• _Input_:
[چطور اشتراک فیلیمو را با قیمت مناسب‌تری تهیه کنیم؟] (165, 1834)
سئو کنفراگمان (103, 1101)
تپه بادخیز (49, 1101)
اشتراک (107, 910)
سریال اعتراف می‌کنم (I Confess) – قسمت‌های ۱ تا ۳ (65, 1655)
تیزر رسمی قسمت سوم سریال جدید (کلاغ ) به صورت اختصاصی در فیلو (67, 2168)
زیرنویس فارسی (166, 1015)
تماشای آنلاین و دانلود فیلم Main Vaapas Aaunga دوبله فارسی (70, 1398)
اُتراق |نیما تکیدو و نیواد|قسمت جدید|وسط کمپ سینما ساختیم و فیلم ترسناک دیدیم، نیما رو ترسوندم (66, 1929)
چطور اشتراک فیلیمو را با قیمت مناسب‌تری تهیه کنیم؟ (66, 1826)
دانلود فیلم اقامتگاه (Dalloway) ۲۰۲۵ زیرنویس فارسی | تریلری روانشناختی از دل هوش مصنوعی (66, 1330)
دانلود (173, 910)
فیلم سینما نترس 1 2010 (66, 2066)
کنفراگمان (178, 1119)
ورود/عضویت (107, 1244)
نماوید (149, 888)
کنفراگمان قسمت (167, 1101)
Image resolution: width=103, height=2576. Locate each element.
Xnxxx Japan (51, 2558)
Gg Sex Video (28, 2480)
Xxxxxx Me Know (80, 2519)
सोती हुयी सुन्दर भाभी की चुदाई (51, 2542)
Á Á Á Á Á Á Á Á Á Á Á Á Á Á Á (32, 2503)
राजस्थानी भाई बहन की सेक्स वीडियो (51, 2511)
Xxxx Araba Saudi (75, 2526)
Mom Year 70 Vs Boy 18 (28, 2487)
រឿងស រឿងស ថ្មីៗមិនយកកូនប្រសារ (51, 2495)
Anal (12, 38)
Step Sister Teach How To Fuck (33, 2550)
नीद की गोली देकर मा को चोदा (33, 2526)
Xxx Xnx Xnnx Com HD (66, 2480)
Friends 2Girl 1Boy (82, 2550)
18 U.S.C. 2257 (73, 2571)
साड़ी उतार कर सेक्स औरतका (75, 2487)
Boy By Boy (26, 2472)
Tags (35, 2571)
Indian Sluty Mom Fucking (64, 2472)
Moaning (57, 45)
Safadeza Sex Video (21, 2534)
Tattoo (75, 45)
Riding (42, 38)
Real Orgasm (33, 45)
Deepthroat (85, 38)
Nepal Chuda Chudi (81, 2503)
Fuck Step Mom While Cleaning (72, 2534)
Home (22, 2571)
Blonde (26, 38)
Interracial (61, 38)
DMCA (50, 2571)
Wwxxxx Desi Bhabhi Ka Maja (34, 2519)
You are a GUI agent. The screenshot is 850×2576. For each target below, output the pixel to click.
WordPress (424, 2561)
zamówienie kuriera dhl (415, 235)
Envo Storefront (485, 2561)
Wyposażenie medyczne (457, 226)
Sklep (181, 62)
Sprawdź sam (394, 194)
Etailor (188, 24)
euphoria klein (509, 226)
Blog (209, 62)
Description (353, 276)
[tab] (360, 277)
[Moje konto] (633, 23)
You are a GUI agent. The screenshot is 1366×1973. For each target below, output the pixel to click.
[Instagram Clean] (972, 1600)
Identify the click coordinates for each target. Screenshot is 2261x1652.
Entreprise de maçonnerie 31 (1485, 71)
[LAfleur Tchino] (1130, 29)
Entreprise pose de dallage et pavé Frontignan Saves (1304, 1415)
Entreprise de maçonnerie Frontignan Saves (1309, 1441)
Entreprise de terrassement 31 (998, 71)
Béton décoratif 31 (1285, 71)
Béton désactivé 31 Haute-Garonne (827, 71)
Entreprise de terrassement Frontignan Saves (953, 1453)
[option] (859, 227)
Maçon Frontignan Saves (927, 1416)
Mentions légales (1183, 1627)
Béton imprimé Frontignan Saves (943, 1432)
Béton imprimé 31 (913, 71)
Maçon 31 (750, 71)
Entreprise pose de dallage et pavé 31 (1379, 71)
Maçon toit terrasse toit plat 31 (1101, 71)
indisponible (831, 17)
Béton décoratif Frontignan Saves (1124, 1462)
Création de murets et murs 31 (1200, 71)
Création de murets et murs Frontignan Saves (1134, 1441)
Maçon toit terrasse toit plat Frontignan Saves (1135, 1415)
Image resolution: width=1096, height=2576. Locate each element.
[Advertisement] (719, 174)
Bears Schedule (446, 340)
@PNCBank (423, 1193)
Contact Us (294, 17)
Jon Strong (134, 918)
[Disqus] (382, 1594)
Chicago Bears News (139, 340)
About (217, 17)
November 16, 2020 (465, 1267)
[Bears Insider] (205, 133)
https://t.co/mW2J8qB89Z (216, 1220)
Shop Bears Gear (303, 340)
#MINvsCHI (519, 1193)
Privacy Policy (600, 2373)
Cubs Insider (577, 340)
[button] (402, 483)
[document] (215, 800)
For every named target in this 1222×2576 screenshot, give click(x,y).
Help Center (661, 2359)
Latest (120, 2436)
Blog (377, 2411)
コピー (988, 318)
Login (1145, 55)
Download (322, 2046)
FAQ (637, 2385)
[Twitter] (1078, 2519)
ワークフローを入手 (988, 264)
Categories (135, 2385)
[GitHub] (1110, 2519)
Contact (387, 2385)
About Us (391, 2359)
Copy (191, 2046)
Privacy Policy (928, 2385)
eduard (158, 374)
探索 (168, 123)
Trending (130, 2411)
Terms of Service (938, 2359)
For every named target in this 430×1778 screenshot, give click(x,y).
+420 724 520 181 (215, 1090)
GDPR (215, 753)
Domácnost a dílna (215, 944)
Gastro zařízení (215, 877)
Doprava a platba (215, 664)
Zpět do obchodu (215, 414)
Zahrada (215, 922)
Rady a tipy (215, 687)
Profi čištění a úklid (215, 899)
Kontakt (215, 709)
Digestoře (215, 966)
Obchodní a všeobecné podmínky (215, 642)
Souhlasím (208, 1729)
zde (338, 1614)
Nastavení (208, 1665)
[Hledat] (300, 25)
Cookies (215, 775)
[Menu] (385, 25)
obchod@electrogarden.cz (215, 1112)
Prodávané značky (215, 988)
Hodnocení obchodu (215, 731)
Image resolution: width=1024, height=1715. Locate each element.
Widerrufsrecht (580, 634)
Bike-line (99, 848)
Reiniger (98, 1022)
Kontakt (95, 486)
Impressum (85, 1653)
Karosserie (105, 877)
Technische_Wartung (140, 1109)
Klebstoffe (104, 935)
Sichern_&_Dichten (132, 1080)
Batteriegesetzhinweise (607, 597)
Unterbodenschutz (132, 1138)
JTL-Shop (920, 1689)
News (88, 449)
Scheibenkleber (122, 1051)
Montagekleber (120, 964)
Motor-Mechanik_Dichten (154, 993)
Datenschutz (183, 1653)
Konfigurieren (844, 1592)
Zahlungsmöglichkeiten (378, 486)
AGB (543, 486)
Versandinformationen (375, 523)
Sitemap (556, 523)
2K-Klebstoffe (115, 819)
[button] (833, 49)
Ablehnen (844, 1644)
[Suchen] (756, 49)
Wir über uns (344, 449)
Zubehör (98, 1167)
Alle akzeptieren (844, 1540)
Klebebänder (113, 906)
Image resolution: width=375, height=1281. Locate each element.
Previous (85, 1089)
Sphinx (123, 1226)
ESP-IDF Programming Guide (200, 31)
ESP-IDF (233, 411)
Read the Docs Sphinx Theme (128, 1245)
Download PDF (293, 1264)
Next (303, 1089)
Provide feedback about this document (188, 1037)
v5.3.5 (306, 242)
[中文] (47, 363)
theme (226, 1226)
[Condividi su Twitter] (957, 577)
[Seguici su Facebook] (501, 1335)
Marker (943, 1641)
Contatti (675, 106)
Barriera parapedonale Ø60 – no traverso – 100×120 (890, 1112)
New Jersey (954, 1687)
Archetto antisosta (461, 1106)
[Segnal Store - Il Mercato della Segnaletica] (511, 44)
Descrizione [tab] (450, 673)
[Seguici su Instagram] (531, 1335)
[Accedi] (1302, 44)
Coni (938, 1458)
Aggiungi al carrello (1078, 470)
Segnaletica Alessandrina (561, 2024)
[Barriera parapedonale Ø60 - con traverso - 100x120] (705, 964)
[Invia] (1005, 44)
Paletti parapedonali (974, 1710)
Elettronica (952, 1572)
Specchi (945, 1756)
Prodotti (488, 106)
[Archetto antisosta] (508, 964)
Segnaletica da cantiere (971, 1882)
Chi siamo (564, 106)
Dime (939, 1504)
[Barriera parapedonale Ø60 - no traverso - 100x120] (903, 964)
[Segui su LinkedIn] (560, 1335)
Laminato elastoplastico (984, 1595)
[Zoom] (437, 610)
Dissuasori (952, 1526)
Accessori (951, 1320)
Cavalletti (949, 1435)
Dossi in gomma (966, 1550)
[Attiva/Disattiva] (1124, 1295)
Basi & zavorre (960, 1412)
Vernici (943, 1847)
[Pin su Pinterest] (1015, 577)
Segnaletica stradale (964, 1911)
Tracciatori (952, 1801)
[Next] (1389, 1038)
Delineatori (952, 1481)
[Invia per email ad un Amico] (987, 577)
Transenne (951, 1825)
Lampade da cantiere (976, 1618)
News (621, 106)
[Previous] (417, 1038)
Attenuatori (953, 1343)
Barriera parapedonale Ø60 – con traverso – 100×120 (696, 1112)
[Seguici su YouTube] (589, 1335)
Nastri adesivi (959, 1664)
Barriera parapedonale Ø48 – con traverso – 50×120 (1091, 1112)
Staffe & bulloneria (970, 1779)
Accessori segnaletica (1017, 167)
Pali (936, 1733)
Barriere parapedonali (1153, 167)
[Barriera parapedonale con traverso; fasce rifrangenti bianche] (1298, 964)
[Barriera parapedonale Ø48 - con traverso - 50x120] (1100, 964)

• _Prompt_:
Extract from the listing above the lines between the line containing "Datenschutz (183, 1653)" and the line containing "[Seguici su Facebook] (501, 1335)", keeping both of those lines. Output nothing else.

• _Solution for this problem_:
Datenschutz (183, 1653)
Konfigurieren (844, 1592)
Zahlungsmöglichkeiten (378, 486)
AGB (543, 486)
Versandinformationen (375, 523)
Sitemap (556, 523)
2K-Klebstoffe (115, 819)
[button] (833, 49)
Ablehnen (844, 1644)
[Suchen] (756, 49)
Wir über uns (344, 449)
Zubehör (98, 1167)
Alle akzeptieren (844, 1540)
Klebebänder (113, 906)
Image resolution: width=375, height=1281. Locate each element.
Previous (85, 1089)
Sphinx (123, 1226)
ESP-IDF Programming Guide (200, 31)
ESP-IDF (233, 411)
Read the Docs Sphinx Theme (128, 1245)
Download PDF (293, 1264)
Next (303, 1089)
Provide feedback about this document (188, 1037)
v5.3.5 (306, 242)
[中文] (47, 363)
theme (226, 1226)
[Condividi su Twitter] (957, 577)
[Seguici su Facebook] (501, 1335)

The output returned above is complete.